Collected data
════

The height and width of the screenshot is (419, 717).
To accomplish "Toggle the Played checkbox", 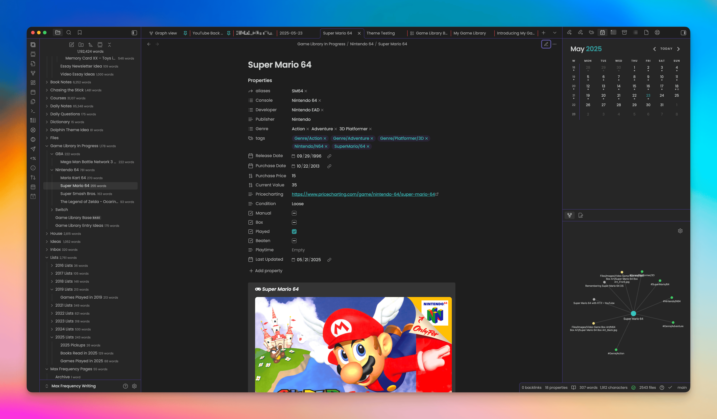I will click(x=294, y=232).

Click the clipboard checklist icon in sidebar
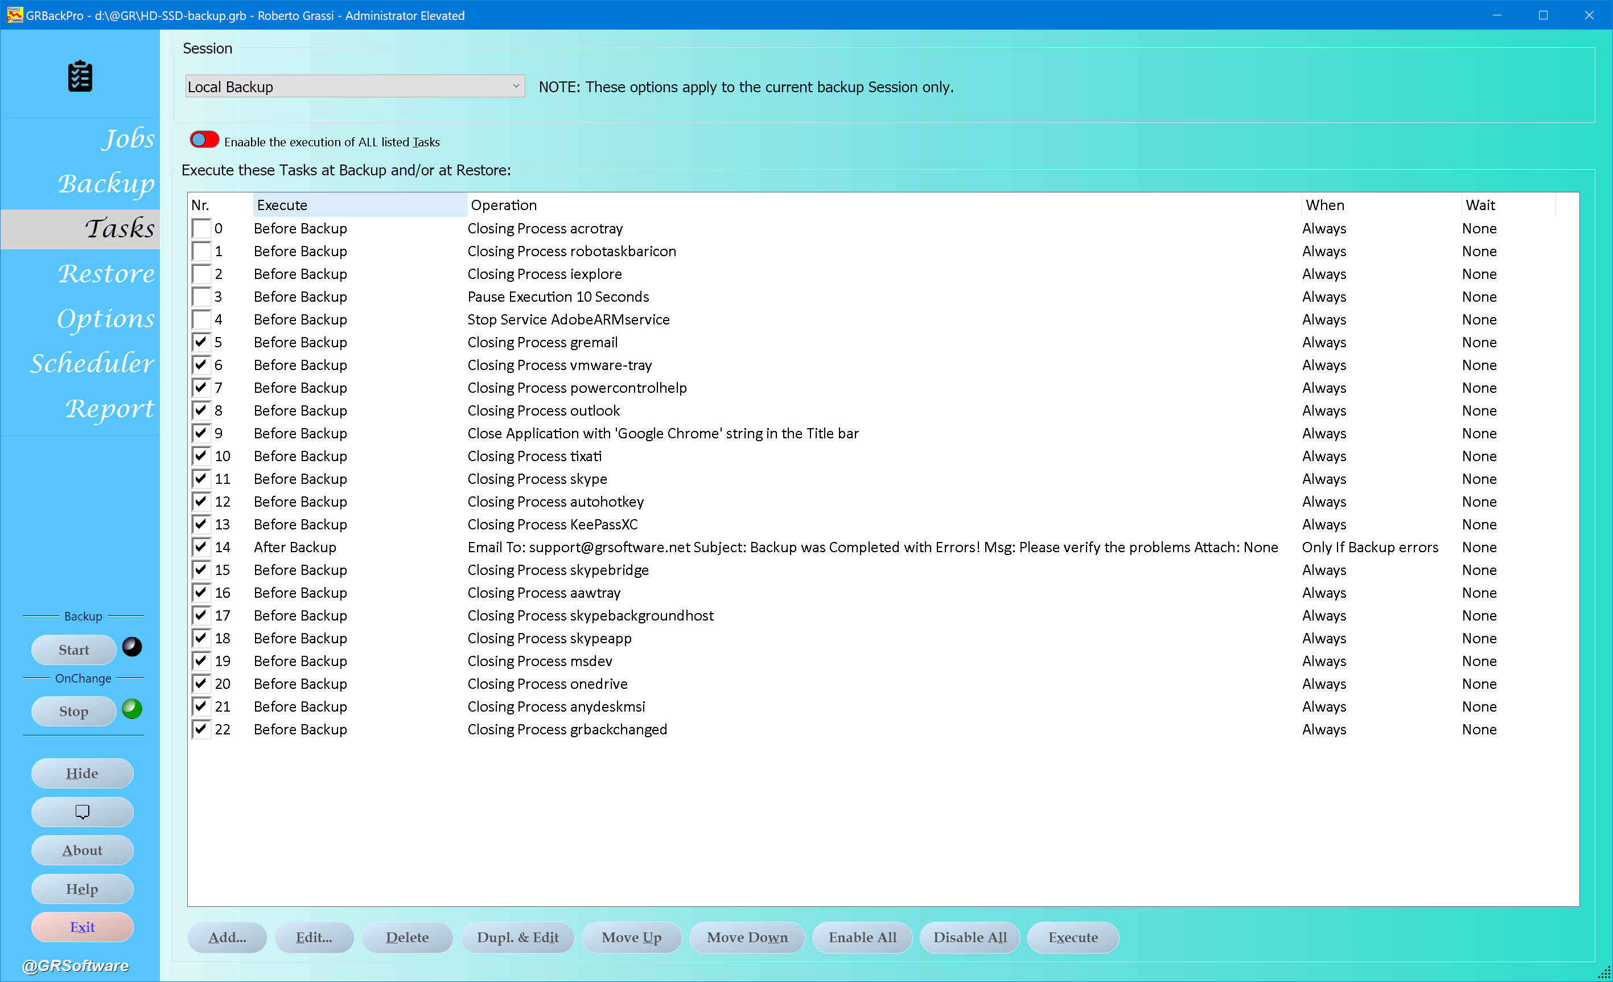(x=80, y=76)
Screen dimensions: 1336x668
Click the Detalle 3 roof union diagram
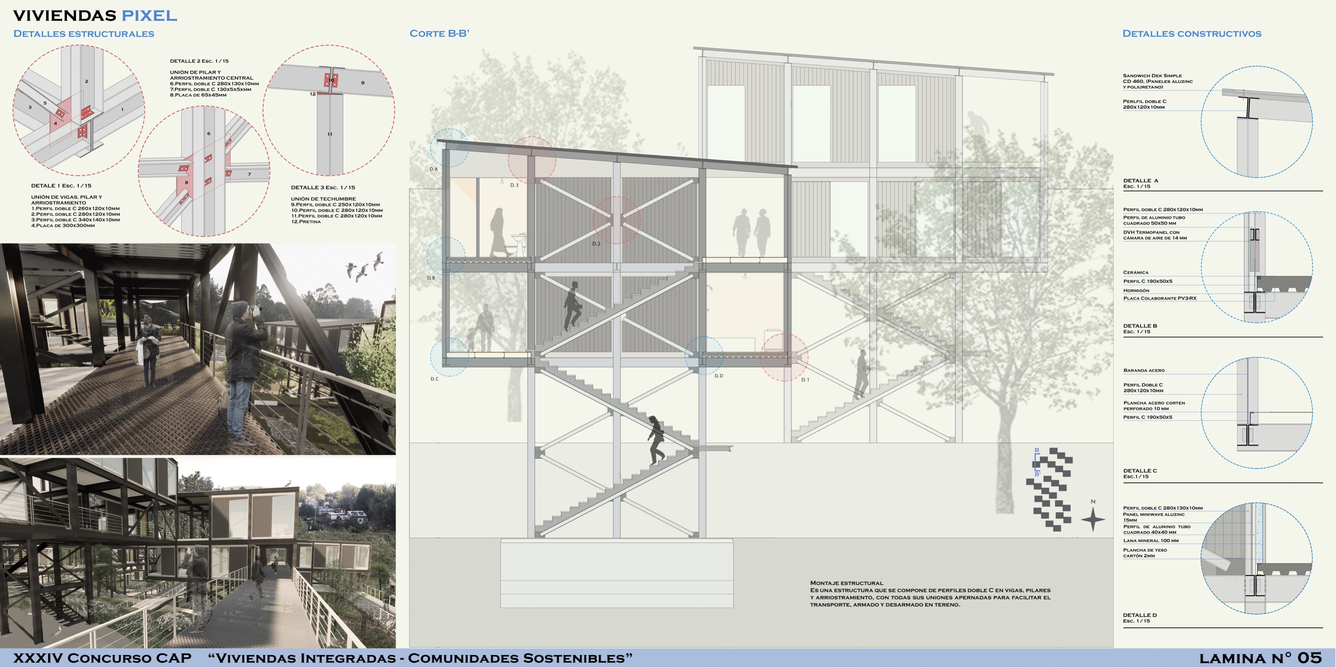[329, 110]
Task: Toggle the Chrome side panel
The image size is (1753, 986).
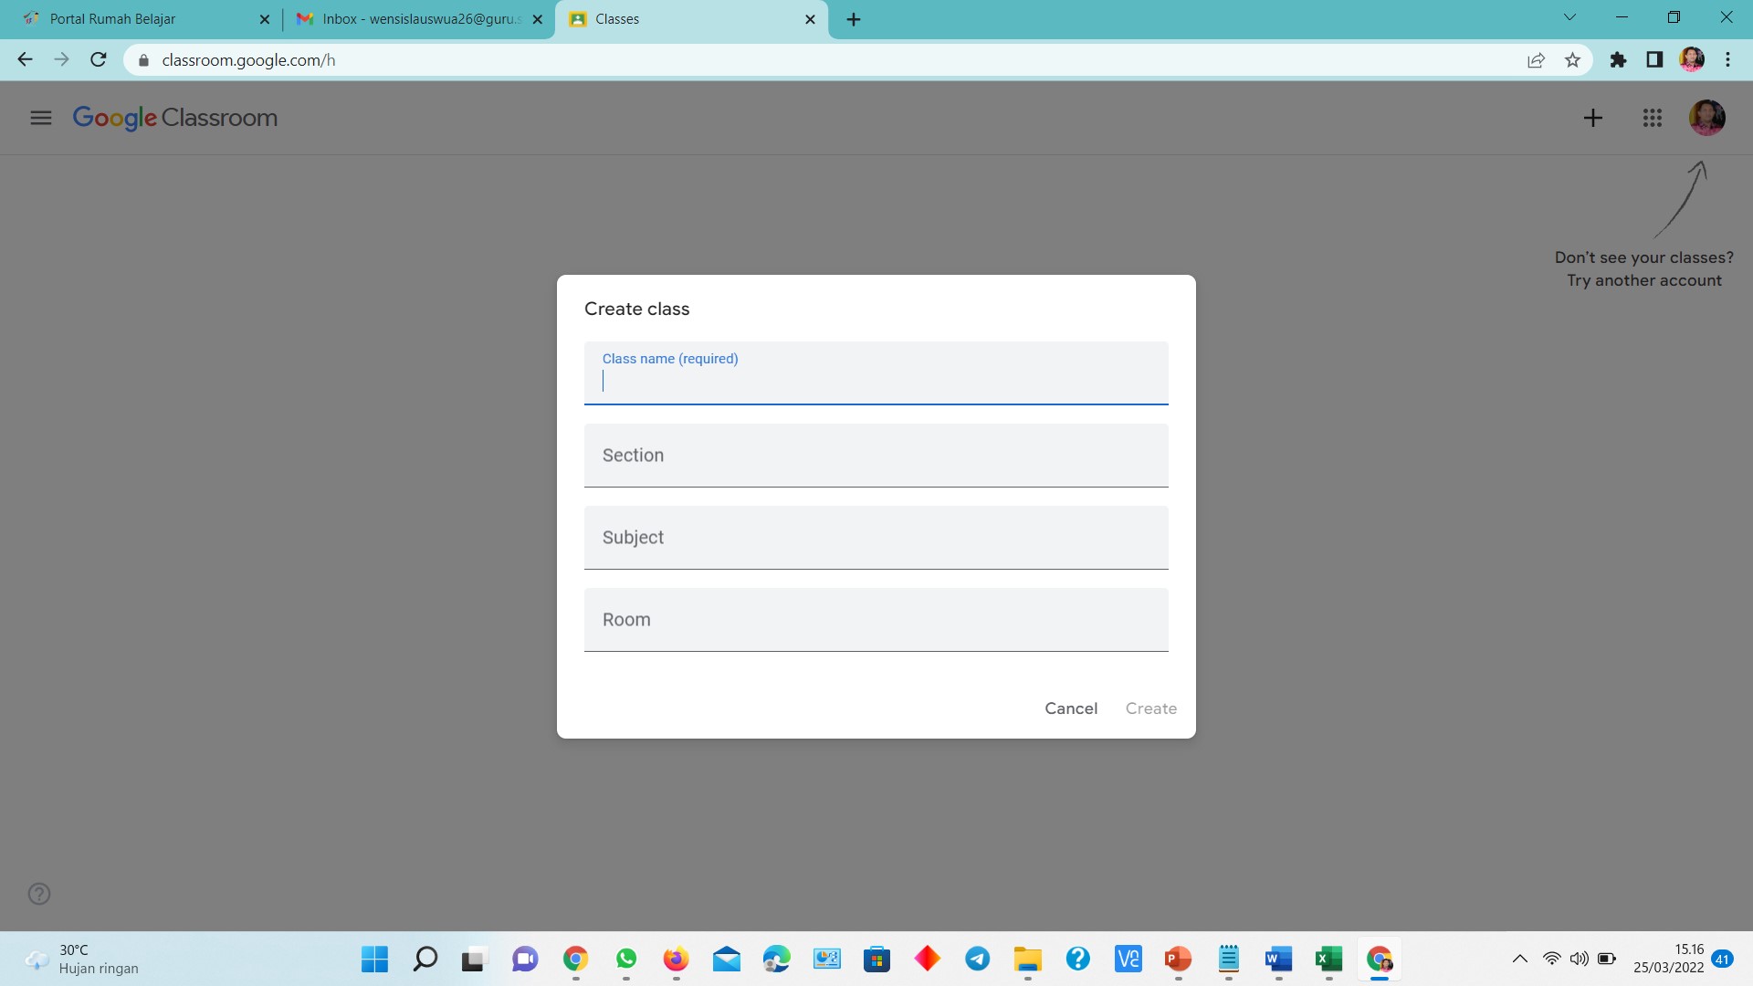Action: coord(1653,60)
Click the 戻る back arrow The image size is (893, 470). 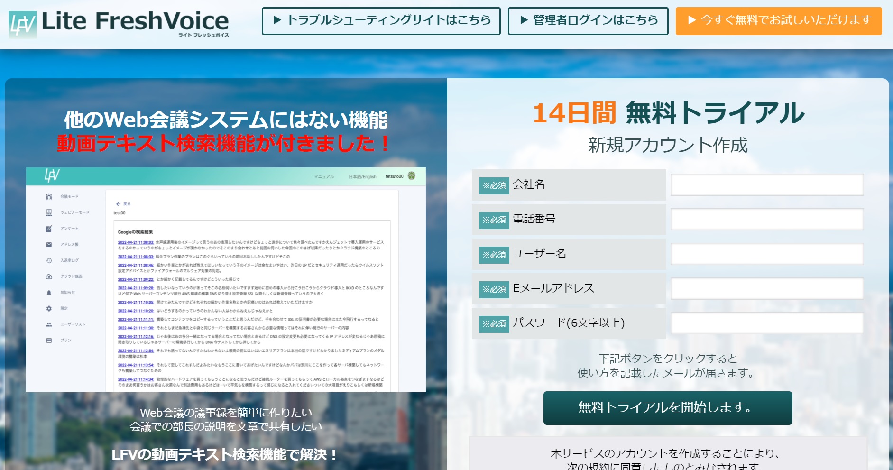click(x=119, y=203)
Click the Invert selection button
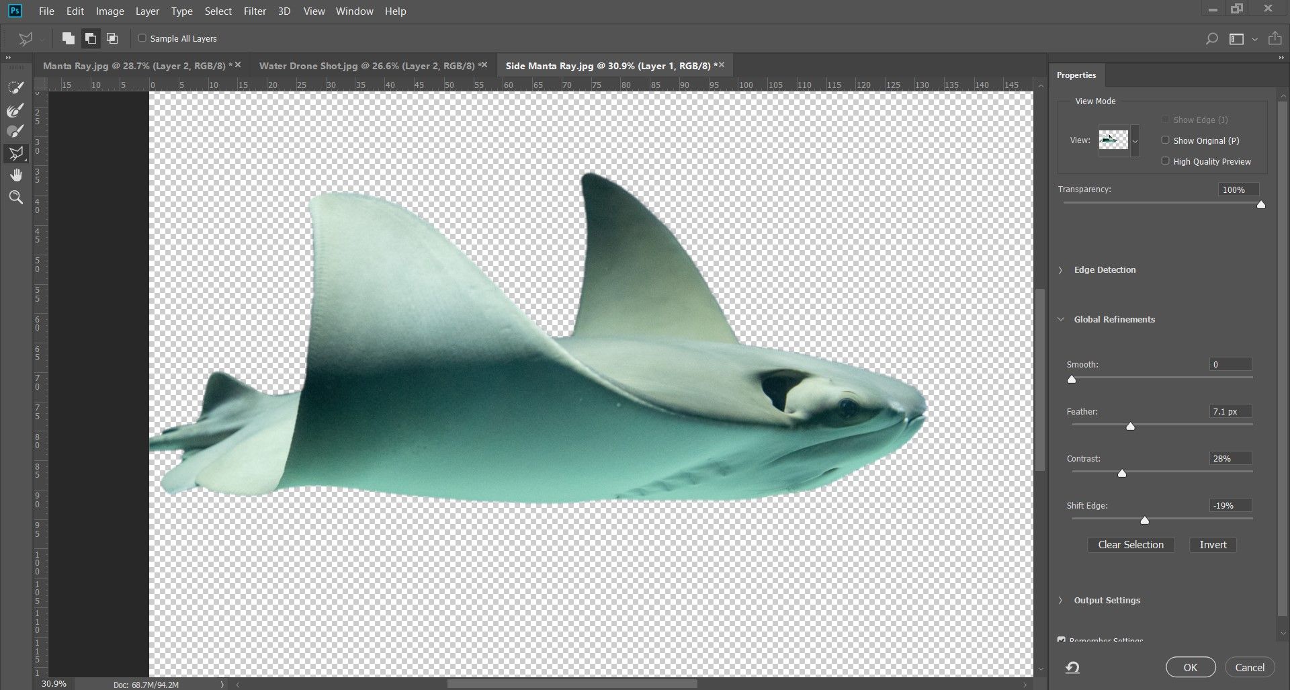This screenshot has height=690, width=1290. click(1212, 544)
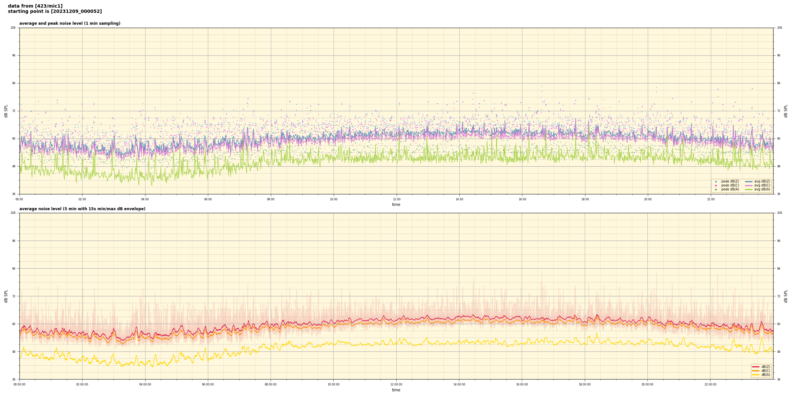Click avg dB(Z) legend line in top chart
This screenshot has height=396, width=792.
[748, 182]
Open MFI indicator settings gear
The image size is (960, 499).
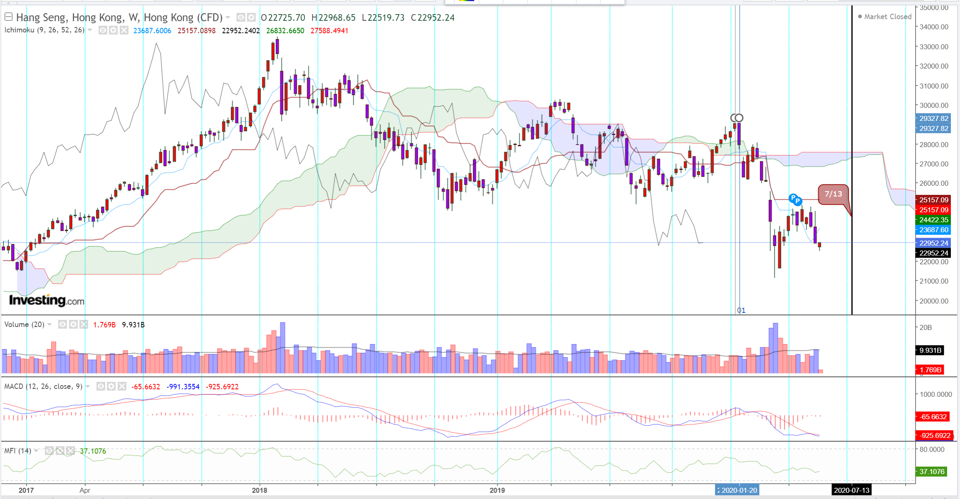pyautogui.click(x=60, y=451)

════

* _What the task asks_:
Output, exactly and with no pictures, every line from the one that contains "Click the Invert selection button" through the final line of the entries.

* _Result_:
Click the Invert selection button
This screenshot has height=690, width=1290. click(1212, 544)
Click avg dB(Z) legend line in top chart
This screenshot has height=396, width=792.
[748, 182]
Open MFI indicator settings gear
The image size is (960, 499).
pyautogui.click(x=60, y=451)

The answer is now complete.